Task list:
1. The Neruda entry gives the poet's birth name. List each name in it, leaving out the connecting "y".
2. In the Neruda entry, how many wives had Rhodo seen turn to pillars of salt?
3. Extend the Neruda entry past its final sentence.

# START OF Document segment

Neruda, Pablo (Vol. 7)
Neruda, Pablo 1904–1973
Neruda, born Ricardo Eliecer Neftalí Reyes y Basoalto, was a Nobel Prize-winning Chilean poet, internationally renowned not only for the brilliance of his surrealistic poetry, but also for his intense involvement with political and social causes. (See also Contemporary Authors Permanent Series, Vol. 2.)
In a post-apocalyptic Eden set in Patagonia, [in La Espada Encedida], the last two human survivors join in an elemental love. Rhodo the patriarch, who had seen seventy wives turn to pillars of salt before the wars that did away with humanity, heads south—leaving behind his complicity in the cataclysm—and becomes the new first man, el refundador. The young virgin Rosía flees the destruction of the golden city of the Caesars and finds her way to Rhodo's territory. Their couplings are fierce and mighty…. Expelled from the garden, the lovers escape on a boat crowded with jungle animals. Rhodo and Rosía are shipwrecked on a new shore where, now conscious of their own divine nature, they will recreate the race.

# END OF Document segment
# START OF Raw data

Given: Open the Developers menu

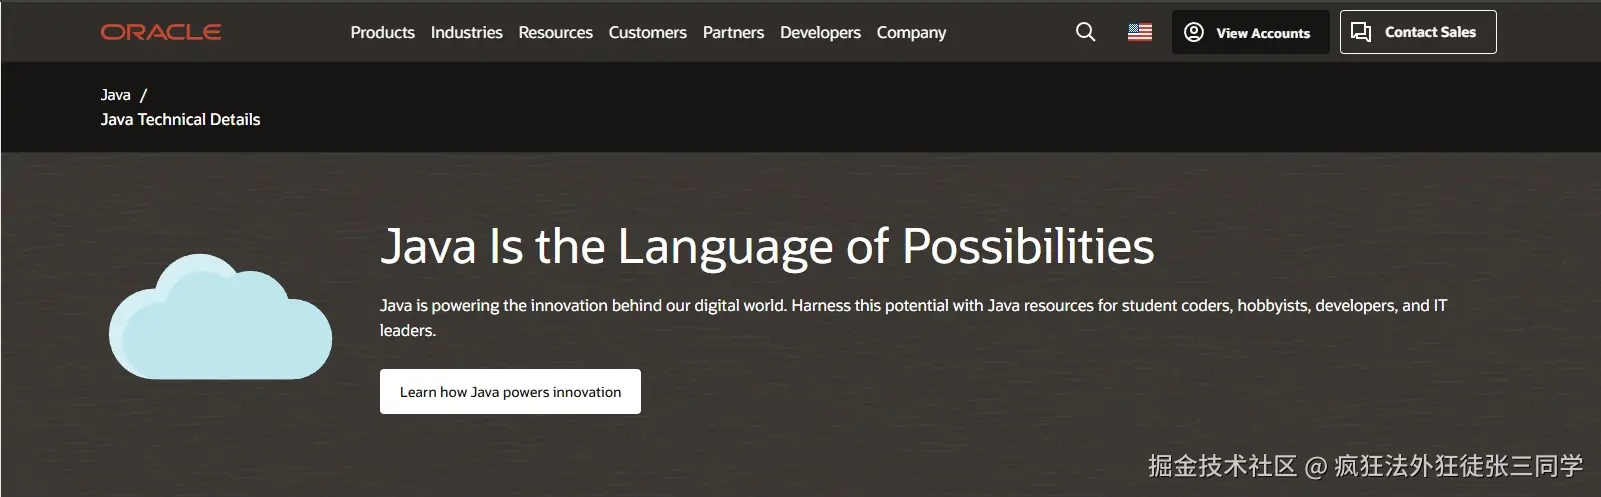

# END OF Raw data

The results:
1. Ricardo, Eliecer, Neftalí, Reyes, Basoalto

2. Seventy.

3.
Fin de mundo (1969), a gloss on events of the sixties, was a gloomy assessment of planetary possibilities. In La espada encendida, Neruda projects new hope into a seemingly autobiographical allegory. The narrative material brings forth refurbishings of Biblical myths and a Chilean legend of El Dorado. The image of man is Promethean, weighted with neo-romantic hubris. Such archetypes are difficult to sustain nowadays, even with the support of Neruda's characteristically inventive, earthy vocabulary and his mastery of ceremonial rhythm. Often the celebration of rebirth and passion is attenuated rather than enhanced by the poem's necessarily self-conscious allusiveness to tradition. Thematic stereotypes are also in evidence in the new Eden. Yet another time woman is cast in the role of pure and fragrant matter, taking her form and her identity from man, who in turn receives inspirations from her…. As implicit autobiography, this long poem approaches the grandiose; its apotheosis à deux, distanced from the complexity of the world, seems facile. Considered intrinsically as poetic surface, the territory is overly familiar. Love's ecstasy deserves a fresher dramatization. (p. 669)
John Deredita, in Books Abroad (copyright 1971 by the University of Oklahoma Press), Vol. 45, No. 4, Autumn, 1971.
[Neruda's] first book in which a really personal voice emerges is 20 poemas de amor y una canción desesperada ('20 love poems and one song of despair', 1924). For one, the poems are statements of Neruda's personal experience as a lover. A specific story emerges from them about a man who tried to fulfil himself through love and failed….
Many of the poems are nostalgic evocations of an impossible hope that has long been abandoned. In short: 'Es tan corto el amor, y es tan largo el olvido' ('Love is so short, forgetting is so long').
This is not, needless to say, the first time a poet has told such a story. The originality of 20 poemas lies rather in the manner in which the story is told. For in this book, the first attempt is made by Neruda to sustain a deeply personal pattern of imagery. (p. 40)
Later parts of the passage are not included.